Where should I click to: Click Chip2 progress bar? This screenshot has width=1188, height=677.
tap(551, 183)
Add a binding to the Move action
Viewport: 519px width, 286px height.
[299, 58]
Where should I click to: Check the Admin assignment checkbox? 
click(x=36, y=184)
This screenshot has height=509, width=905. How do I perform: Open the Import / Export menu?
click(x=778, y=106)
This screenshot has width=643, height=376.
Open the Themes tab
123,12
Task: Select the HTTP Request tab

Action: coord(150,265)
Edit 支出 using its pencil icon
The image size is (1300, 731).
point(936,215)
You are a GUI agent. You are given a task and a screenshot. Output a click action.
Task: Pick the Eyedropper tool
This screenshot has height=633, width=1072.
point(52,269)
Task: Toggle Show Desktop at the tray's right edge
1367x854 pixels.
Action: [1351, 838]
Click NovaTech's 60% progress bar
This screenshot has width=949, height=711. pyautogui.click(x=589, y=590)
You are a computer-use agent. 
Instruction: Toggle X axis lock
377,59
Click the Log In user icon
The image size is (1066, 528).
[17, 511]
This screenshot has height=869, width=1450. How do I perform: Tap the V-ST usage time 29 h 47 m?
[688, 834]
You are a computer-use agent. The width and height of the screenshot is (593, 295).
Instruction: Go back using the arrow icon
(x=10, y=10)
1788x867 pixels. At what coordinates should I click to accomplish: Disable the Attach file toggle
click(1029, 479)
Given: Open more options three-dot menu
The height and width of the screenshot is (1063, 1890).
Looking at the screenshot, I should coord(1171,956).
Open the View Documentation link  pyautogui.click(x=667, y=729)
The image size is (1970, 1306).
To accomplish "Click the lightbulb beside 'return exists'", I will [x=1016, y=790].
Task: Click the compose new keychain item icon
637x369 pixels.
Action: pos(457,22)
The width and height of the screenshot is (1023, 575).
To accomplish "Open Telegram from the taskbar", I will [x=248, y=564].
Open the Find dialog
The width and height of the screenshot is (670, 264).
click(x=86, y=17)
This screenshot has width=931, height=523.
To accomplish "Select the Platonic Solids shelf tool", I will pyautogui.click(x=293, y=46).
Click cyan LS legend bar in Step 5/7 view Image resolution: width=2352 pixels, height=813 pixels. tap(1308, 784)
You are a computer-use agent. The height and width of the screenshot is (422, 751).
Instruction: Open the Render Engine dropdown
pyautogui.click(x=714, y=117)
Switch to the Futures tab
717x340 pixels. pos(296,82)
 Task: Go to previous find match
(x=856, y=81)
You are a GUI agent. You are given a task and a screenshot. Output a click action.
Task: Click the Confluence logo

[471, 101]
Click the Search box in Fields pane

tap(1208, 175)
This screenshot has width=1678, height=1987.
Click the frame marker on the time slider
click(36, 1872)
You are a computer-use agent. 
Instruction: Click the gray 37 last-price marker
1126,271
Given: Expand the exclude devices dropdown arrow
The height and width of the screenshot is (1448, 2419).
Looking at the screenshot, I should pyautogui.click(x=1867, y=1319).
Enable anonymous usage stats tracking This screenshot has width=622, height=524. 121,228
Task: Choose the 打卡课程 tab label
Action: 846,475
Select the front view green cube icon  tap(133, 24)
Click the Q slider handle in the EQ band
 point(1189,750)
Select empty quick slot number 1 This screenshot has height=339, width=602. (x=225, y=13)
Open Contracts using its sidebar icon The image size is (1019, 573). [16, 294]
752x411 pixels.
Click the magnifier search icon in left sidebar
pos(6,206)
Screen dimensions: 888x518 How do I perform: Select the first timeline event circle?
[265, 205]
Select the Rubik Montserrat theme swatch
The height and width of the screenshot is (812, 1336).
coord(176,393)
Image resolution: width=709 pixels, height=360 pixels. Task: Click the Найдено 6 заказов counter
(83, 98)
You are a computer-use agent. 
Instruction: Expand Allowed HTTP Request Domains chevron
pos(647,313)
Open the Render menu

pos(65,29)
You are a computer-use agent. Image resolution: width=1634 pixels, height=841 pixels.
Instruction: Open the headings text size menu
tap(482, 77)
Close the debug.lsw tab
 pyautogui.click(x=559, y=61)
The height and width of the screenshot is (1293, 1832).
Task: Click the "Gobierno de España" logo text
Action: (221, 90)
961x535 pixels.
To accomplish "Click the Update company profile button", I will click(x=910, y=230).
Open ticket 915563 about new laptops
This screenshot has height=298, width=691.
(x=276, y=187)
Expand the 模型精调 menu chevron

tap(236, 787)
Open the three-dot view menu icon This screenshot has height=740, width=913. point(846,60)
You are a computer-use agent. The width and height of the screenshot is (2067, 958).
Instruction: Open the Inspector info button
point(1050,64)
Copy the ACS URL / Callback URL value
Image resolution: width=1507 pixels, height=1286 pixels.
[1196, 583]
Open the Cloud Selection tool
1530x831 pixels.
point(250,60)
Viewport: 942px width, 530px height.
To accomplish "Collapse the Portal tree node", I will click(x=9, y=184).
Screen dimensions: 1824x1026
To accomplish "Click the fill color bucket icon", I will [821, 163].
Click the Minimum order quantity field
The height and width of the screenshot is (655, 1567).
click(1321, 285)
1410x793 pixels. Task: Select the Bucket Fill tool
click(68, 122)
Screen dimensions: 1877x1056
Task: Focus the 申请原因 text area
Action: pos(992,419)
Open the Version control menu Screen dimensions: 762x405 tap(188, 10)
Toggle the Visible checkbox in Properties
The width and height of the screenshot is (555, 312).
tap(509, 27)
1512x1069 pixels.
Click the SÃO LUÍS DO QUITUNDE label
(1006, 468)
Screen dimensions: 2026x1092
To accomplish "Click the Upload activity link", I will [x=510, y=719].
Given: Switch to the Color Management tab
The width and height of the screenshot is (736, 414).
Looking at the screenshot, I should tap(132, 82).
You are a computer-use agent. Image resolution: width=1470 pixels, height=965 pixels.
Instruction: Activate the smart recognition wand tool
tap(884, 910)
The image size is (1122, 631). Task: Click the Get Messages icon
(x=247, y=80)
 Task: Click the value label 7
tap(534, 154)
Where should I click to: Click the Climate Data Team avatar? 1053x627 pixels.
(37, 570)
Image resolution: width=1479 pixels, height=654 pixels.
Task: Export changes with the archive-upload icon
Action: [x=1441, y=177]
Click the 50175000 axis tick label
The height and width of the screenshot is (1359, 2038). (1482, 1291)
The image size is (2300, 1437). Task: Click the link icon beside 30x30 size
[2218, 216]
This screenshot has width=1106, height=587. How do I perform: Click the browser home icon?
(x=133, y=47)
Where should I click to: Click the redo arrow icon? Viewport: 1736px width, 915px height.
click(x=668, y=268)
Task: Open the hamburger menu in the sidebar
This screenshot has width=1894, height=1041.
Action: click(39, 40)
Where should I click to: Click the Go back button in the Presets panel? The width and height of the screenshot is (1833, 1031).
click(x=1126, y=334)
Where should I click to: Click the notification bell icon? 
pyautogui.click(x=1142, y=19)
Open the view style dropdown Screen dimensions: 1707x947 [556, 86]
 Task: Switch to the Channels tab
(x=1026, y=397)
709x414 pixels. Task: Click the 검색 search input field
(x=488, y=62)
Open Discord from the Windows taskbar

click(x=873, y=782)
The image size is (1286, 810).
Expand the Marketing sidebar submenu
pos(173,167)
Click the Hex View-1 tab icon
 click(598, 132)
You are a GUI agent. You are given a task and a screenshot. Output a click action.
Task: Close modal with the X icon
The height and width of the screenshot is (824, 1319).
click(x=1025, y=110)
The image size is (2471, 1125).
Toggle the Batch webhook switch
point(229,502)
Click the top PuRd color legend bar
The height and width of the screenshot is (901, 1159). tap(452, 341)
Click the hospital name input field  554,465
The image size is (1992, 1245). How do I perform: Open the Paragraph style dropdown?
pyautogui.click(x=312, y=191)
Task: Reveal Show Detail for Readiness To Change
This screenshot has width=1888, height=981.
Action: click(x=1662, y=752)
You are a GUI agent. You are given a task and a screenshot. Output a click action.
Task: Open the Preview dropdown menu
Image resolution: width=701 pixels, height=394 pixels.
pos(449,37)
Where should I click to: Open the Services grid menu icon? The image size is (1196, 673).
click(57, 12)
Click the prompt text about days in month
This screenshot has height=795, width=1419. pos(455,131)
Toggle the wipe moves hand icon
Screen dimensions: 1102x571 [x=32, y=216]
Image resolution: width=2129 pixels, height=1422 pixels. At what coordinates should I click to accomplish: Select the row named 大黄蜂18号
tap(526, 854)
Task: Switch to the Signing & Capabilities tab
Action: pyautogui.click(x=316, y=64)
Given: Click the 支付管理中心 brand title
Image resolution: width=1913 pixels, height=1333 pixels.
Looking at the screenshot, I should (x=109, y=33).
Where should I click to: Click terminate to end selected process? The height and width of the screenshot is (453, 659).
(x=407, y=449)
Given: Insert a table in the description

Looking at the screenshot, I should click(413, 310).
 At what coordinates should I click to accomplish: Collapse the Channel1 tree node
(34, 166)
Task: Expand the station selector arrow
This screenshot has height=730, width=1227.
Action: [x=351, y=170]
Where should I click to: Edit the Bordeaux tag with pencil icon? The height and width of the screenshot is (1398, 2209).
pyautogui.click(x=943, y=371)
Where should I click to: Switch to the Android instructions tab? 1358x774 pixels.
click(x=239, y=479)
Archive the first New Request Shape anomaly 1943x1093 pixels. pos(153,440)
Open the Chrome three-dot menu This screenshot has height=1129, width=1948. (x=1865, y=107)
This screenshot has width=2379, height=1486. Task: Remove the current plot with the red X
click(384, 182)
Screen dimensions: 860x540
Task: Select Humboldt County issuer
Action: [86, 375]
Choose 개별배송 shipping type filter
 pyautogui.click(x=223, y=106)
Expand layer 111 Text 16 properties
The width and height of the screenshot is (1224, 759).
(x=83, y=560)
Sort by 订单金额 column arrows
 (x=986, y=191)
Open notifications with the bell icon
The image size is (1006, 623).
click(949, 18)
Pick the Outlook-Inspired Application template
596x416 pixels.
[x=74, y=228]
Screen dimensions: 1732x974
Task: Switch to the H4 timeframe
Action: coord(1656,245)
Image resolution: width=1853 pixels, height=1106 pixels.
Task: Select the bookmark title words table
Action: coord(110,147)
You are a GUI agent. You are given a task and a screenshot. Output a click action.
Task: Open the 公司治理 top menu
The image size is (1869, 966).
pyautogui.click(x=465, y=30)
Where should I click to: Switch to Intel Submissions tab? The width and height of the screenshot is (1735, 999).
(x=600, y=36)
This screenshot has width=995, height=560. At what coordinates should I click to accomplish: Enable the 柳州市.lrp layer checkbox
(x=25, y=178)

------------------------------------------------------------

* What is needed: What is needed is a count of the lines in the data that contain the word "Show"; please give it and no other words.

* Task output: 2